Ölleck in der Keramischen Hütte

29. Juni 2015 @

Früher wurden dort Ziegel und anderes gefertigt, dann zogen mehrere Firmen in die Hallen ein, jetzt sollen dort nach Komplettabriß Wohnungen entstehen. Dazu wird das Geländer derzeit für die Übergabe an den Investor vorbereitet. Nun ist aus einem alten Tank auf dem Gelände Schweröl ausgetreten, das Leck ist dabei offensichtlich schon älter. Die Sanierung ist angelaufen, die zuständigen Behörden überwachen die Arbeiten.

Der Tank muss fachgerecht entsorgt werden und das Erdreich wird abgetragen - Foto: JPH

Der Tank muss fachgerecht entsorgt und das Erdreich abgetragen werden – Foto: JPH

In der letzten Sitzung des Fachbereichsausschusses Bürgerservice unterrichtete der zuständige Fachbereichsleiter Ralf Neumann die Ausschussmitglieder über ein Leck in einem alten Schweröltank auf dem Gelände der Keramischen Hütte. Dort war am Freitag, 5. Juni, der Austritt von Schweröl aus einem Leck an diesem Tank bekannt  und die zuständigen Behörden für Umwelt- und Gewässerschutz der Region alarmiert worden. Nach dem Bekanntwerden haben die Fachleute die Austrittsstelle und den Tank inspiziert, und der Besitzer des Geländes hat ihnen gegenüber zugesagt, die Kosten der Schadensbeseitigung zu übernehmen.

Als sofortiger Maßnahme, so Neumann, wurde zunächst ein Gutachten in Auftrag gegeben und eine Fachfirma beauftragt, das Schweröl, dessen Inhaltsstoffe unbekannt sind, abzupumpen und fachgerecht zu entsorgen. Danach soll der Tank zerlegt und ebenfalls abtransportiert werden. Die Fachfirma war zum Zeitpunkt der Ausschusssitzung bereits tätig und trug zunächst die oberflächlich lagernden Ölreste ab. Außerdem wurde der Tank regensicher gemacht. Da es sich um Schweröl handelt, ist für die Arbeit am und im Tank eine gewisse Umgebungstemperatur erforderlich, da das Material bei Kälte immer zähflüssiger und härter wird. Das ist andererseits aber auch ein Vorteil für die Umwelt am Tank gewesen. Unklar war zudem der Zeitraum, den das Schweröl dort schon herausläuft – und was alles erfolgen muss. Darüber sollte das Gutachten Aufschluss geben.

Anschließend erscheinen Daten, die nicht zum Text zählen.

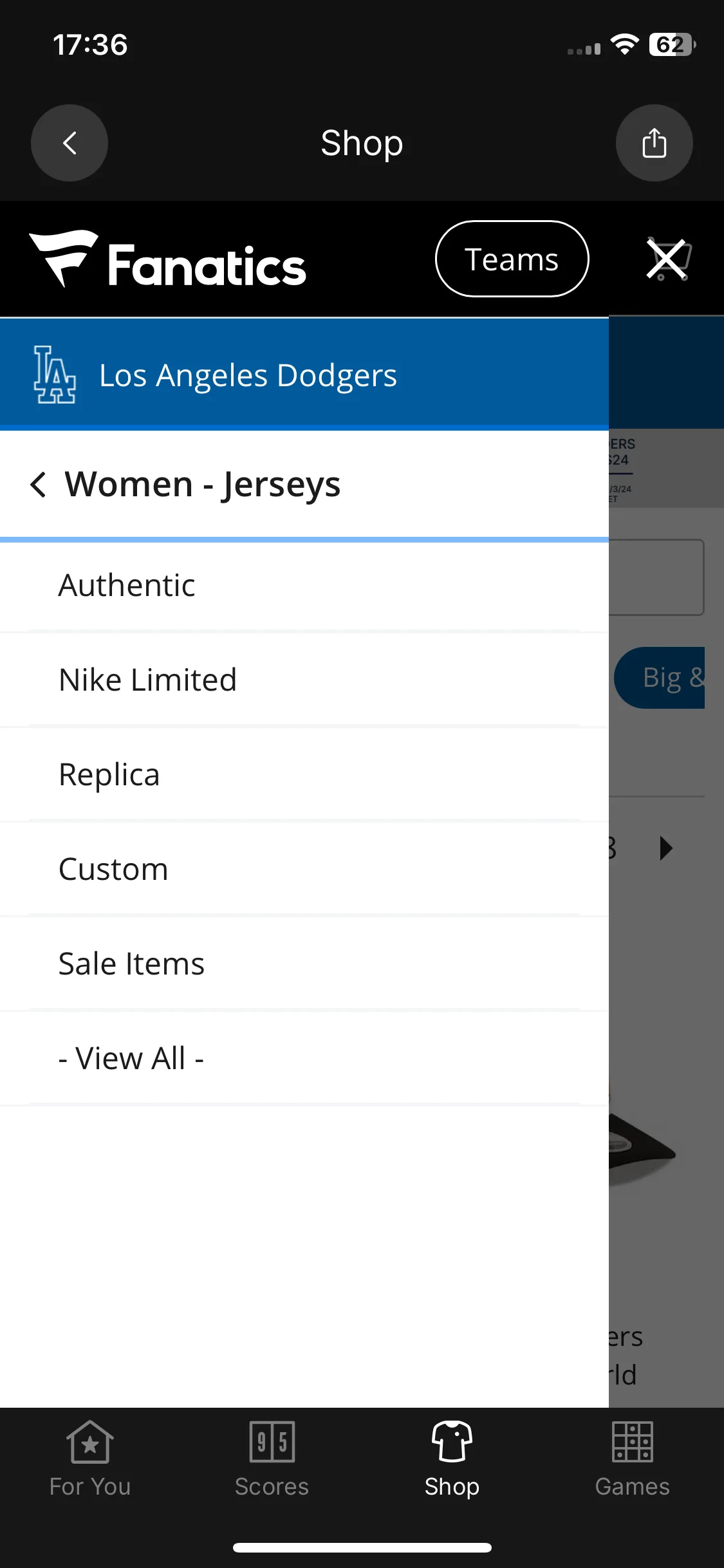Tap the back arrow in Shop header

[x=70, y=143]
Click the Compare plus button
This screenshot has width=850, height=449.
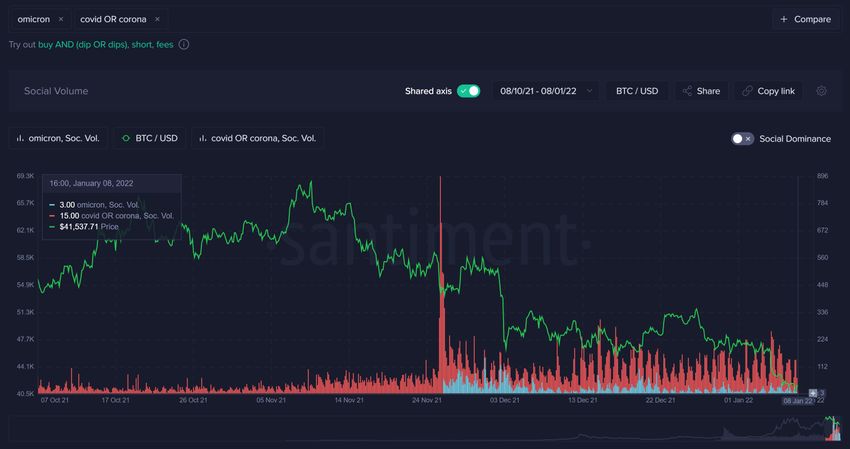(x=806, y=19)
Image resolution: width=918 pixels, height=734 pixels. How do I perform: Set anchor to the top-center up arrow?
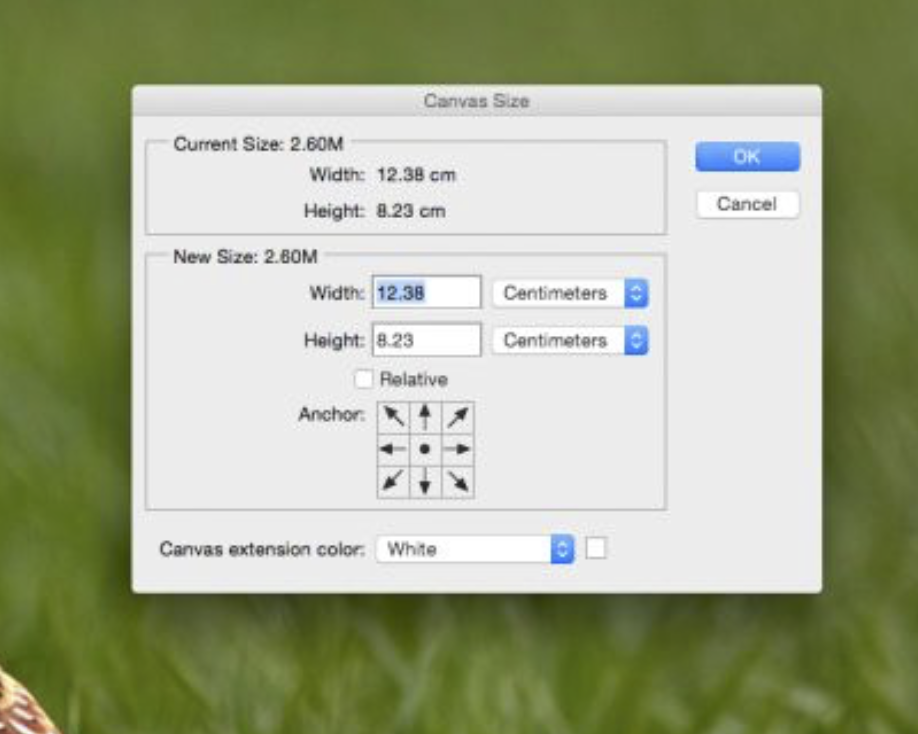(425, 416)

Das liegt nun der Regionsverwaltung, die zuständig für den Fall ist, wohl vor. Danach ist nach Regionsangaben das Öl inzwischen abgesaugt, der Tank leer und gereinigt. Jetzt allerdings muss das Erdreich abgetragen werden. „Rund 300 Quadratmeter werden im der ersten Ansatz entfernt“, so Regionssprecher Klaus Abelmann zu SN. Danach wird die Behörde gemeinsam mit dem Gutachter prüfen, wie tief man mit dem Aushub gehen muss. Denn das hängt von mehreren Faktoren und Messungen ab, da nicht bekannt ist, welche Menge Öls aus dem Leck vor seiner Entdeckung bereits entwichen ist. Grundwasserverunreinigungen jedenfalls soll es wegen der Konsistenz des Schweröls nicht gegeben haben.